Morire sul lavoro
Tragedia rimossa

La morte straziante di Luana D’Orazio, la giovanissima operaia mamma di un bimbo rimasta intrappolata in un orditoio, come in un incidente di 50 anni fa, come ai tempi della rivoluzione industriale, ci ha lasciati sgomenti. Ma la tragedia di Montemurlo è solo una delle tante morti bianche che si verificano ogni giorno. Ieri un altro lavoratore, padre di due figli, Cristian Martinelli, è rimasto schiacciato da un’enorme fresa industriale mentre svolgeva il suo turno in una fabbrica di Busto Arsizio. L’elenco delle vittime del lavoro non cala ormai da anni dopo che erano stati raggiunti dal Dopoguerra in poi costanti progressi: secondo i dati Inail solo nell’ultimo trimestre ci sono stati 128.671 incidenti accertati e 185 morti. Di questi, 17 avevano meno di 35 anni. Si continua a cadere dalle impalcature nei cantieri, i sindacati della Fillea Cgil parlano del 170% in più di vittime solo in questo settore.

Nel precedente trimestre i morti erano stati 166. Vuol dire che ogni giorno due lavoratori non tornano a casa dalla propria famiglia, vanno ad allungare la lista dei caduti sul lavoro, di cui si è parlato poco o punto sul palco del primo maggio perché eravamo troppo distratti dal «caso Fedez» e dalla sua censura Rai non censurata.

Eppure quello dei morti sul lavoro è una delle questioni cruciali e irrinunciabili del nostro tempo: il presidente della Repubblica Mattarella non fa che ripeterlo, quasi ossessivamente. L’inversione della curva degli incidenti è uno dei frutti nefasti della globalizzazione. Che ne è della commissione monocamerale che doveva approfondire il tema, nominata nel 2019 e non ancora insediata? Prato, il distretto dove è avvenuta la tragedia di Luana è emblematico. Una selva di capannoni al cui interno un formicaio di uomini e donne lavora ai telai, spesso col fiato sul collo, perché la concorrenza che viene dall’Estremo Oriente in questo settore è selvaggia. Ma altrove non è molto diverso. C’è la crisi acuita dalla pandemia. Bisogna correre. Per anticipare i produttori, garantire i fornitori e assicurarsi margini di guadagno. C’è la concorrenza della Cina, che non ha regole, dove si lavora giorno e notte in spregio a qualunque regola ambientale e si fanno cinque giorni all’anno di ferie quando va bene. E allora dobbiamo correre anche noi per produrre a ritmi serrati e rimanere sul mercato.

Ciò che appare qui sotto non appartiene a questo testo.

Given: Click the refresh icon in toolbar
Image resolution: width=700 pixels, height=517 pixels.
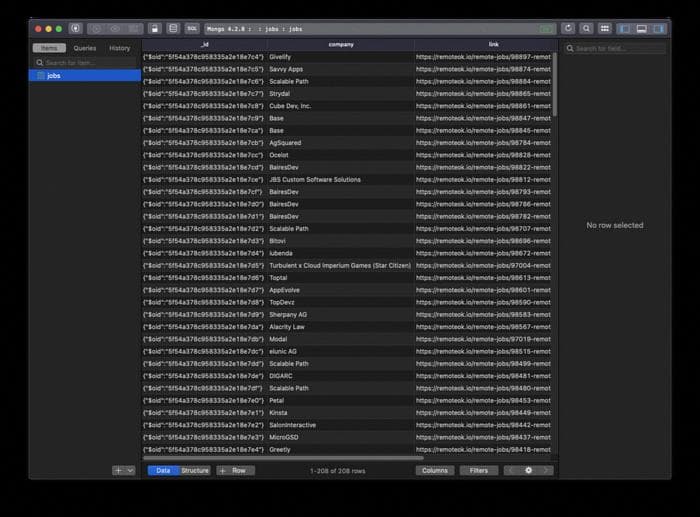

I margini si assottigliano, i fatturati calano, non c’è spazio per investire in sicurezza e prevenzione. La parola d’ordine è destrutturazione, meno regole, meno formazione, non c’è tempo, non ci si rende conto che la sicurezza non è un’alternativa alla produttività ma il suo presupposto. Le ispezioni non sono sufficienti. Il personale è sottodimensionato. Quello in attività non fa che rilevare irregolarità: lo scorso anno su 10 mila aziende ispezionate quasi 8 mila erano irregolari, come nell’Inghilterra dei primi dell’Ottocento. E così dal 2015, mai meno di mille morti all’anno mentre l’obiettivo in un Paese civile non può che essere zero. Zero morti sul lavoro.

Mille morti all’anno - per non parlare dei tanti lavoratori che rimangono invalidi - non bastano a mettere al centro la questione, per sollecitare più controlli, più formazione, più prevenzione, più protocolli tra le parti per mettere l’Azienda Italia in piena sicurezza. Eppure non riusciamo a entrare in quest’ottica. Siamo troppo distratti dal rumore di altri problemi, dalla voglia di riprenderci, di rimettere le cose a posto dopo la pandemia. E infatti nel Piano nazionale di ripresa e di resilienza che consegneremo all’Ue si parla poco di questo aspetto. Manca uno sforzo collettivo, non solo della politica, per rimettere al centro la vita nelle fabbriche e consegnare la lunga lista di sangue consumato tra i macchinari alle nostre spalle, a un passato che non riguardi più i nostri figli.